WORK REQUEST:
For the data below, work out the number of lines containing the string "dropdown" and answer with that number only.

RECORDS SHOWN:
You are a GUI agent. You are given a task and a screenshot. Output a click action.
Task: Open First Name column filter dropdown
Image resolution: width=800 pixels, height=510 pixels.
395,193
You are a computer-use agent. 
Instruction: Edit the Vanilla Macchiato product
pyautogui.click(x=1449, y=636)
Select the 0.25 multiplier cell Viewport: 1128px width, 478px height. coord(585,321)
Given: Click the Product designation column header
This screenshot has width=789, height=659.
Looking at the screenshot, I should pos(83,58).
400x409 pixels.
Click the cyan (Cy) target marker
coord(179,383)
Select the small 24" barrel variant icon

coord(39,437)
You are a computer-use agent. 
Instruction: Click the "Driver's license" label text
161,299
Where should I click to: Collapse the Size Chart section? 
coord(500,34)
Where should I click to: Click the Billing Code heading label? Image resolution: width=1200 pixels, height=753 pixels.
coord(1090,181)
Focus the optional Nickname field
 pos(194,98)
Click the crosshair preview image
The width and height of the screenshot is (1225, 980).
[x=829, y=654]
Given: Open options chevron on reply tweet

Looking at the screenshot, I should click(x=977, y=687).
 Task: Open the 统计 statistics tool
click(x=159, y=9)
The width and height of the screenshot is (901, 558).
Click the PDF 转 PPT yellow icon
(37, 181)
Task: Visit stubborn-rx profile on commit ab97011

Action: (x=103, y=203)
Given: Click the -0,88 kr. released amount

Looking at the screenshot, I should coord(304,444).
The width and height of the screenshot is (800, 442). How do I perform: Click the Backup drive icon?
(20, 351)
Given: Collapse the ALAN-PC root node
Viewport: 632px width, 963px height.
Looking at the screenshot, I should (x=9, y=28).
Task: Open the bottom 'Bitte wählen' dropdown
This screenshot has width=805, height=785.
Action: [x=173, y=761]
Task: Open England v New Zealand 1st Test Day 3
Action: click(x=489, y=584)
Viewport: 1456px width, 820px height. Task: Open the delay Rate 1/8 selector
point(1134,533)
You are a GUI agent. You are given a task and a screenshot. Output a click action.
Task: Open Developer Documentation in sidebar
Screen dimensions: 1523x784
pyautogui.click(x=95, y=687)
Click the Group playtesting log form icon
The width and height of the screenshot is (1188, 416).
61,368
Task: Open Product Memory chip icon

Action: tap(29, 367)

PROBLEM SOLUTION:
2